·
I often find that getting head issues out of the
way first makes the heart stuff easier to work on later…when your ready. (pg
93, The Shack)
·
Just because I know you’re too curious to go, does that reduce your
freedom to leave? (pg 94, The Shack)
·
Only I (love) can set you free, Mackenzie, but freedom can never be
forced….I don’t understand?...I know. I didn’t tell you so that you would
understand right now. I told you for later. At this point you don’t even understand
that Freedom is an incremental process. (pg 95, The Shack)
·
When all you see is pain, perhaps then you loose sight of me (love). (pg
96, The Shack)
·
Most birds were created to fly. Being grounded for them is a limitation within
their ability to fly, not the other way around…. You, on the other hand, were
created to be loved. So for you to live as if you were unloved is a limitation,
not the other way around. Living unloved is like clipping a bird’s wings and
removing its ability to fly. If left unresolved for very long, you can almost
forget that you were ever created to fly in the first place. (pg 97, The Shack)
·
The problem is that many folks try to grasp some sense of who I am by
taking the best version of themselves, projecting that to the nth degree,
factoring in all the goodness they can perceive, which often isn’t much, and
then call that god. (pg 97, The Shack)
·
Remember that choosing to stay on the ground is a choice to facilitate a
relationship; to honor it. Mackenzie, you do this yourself. You don’t play a
game or color a picture with a child to show that your superiority. Rather, you
choose to limit yourself so as to facilitate and honor that relationship. You
will even lose a competition to accomplish love. It is not about winning and
losing, but about love and respect……… We have limited ourselves out of respect
for you, we are not bringing to mind, as it were, our knowledge of your
children. As we are listening to you , it is as if this is the first time we
have known about them, and we take great delight in seeing them through your
eyes.( love sometimes means forgetting what you know to see the world
thorough the recipient of your loves eyes and getting exited about the
interaction) (pg 106, The Shack)
·
Relationships are never about power. And one way to avoid the will to
power is to choose to limit one-self – to serve… give. (pg 106, The Shack)
·
It is quite simple really. Being always transcends appearance – that
which only seems to be. Once you begin to know the being behind the very pretty
or very ugly face, as determined by your bias, the surface appearances fade
away until they simply know longer matter. (pg 112, The Shack)
·
As odd as it sounds, Mack learned to fly inside of his dreams to fly
like this; to lift off the ground supported by nothing – no wings, no aircraft
of any sort, just himself. Beginning flights more accurately, a dread of
falling. Stretching his flights to a foot or to and eventually higher increased
his confidence, as did his discovery that cracking wasn’t painful at all but
only a slow motion bounce. In time, he learned to ascend into the clouds cover
vast distances, and land gently. (pg 116, The Shack)
·
Sadness is a wall between two gardens – Kahlil Gibran (chapter 4 quote)
·
I’m not asking you to believe anything, but I will tell you that you’re
going to find this day a lot easier if you simply accept what is, instead of
trying to fit it into your preconceived notions – God (pg 119, The Shack)
·
“I am not who you think I am, Mackenzie. I don’t need to punish people
for sin. Sin is its own punishment, devouring you form the inside. It’s not my
purpose to punish it; it’s my joy to cure it.” – God (pg 120, The Shack)
·
Though chains be of gold, they are chains all the same. (pg 122, The
Shack)
·
“Mac, we have no concept of final authority among us, only unity. We are
in a circle of relationship, not a chain of command or ‘great chain of being’

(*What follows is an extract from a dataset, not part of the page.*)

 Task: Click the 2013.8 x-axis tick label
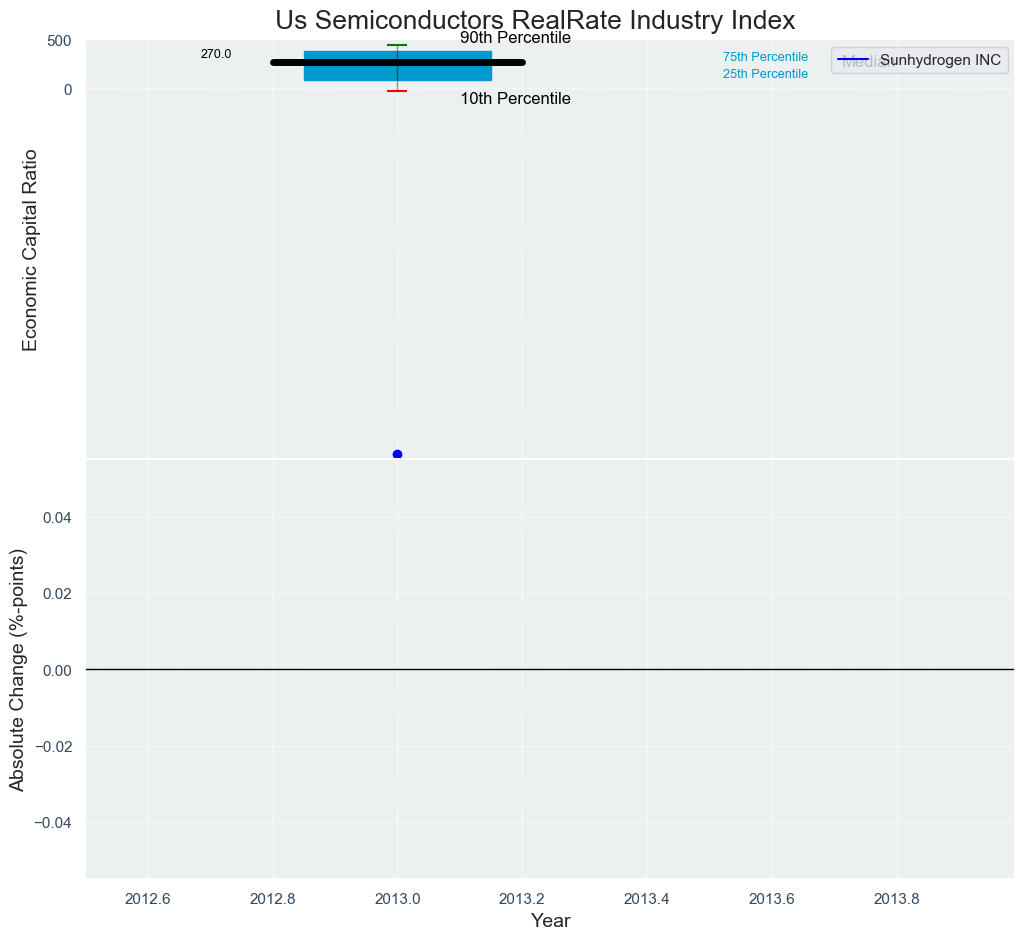897,898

as your ancestors termed it. What you’re seeing here is relationship without
any overlay of power. We don’t need power over the other because we are always
looking out for the best. Hierarchy would make no sense among us. Actually,
this is your problem, not ours.” – God (pg 122, The Shack)
·
Once you have a hierarchy you need rules to protect and administer it,
and then you need law and the enforcement of the rules, and you end up with
some kind of chain of command or a system of order that destroys relationship
rather that promotes it. You rarely see or experience relationship apart form
power. Hierarchy imposes laws and rules and you end up missing the wonder of
relationship that we intended for you. (pg 123, The Shack)
·
Don’t confuse adaptation for intention, or seduction for reality…..So
then we have been seduced into this preoccupation with authority? (pg 123, The
Shack)
·
When you chose independence over relationship. You [become] a danger to
each other. Others become objects to be manipulated or managed for our own
happiness. Authority. As you usually think of it, is merely the excuse the
strong use to make others conform to what they want. (pg 123, The Shack)
·
In your world [points system] the values of the individual is constantly
weighed against the survival of the system, whether political, economic,
social, or religious – any system actually. First one person, and then a few,
and finally even many are easily sacrificed for the good and ongoing existence
of that system. In one form or another, this lies behind every struggle for
power, every prejudice, every war, and every abuse of relationship. The ‘will
to power and independence’ has become so ubiquitous that it is now considered normal…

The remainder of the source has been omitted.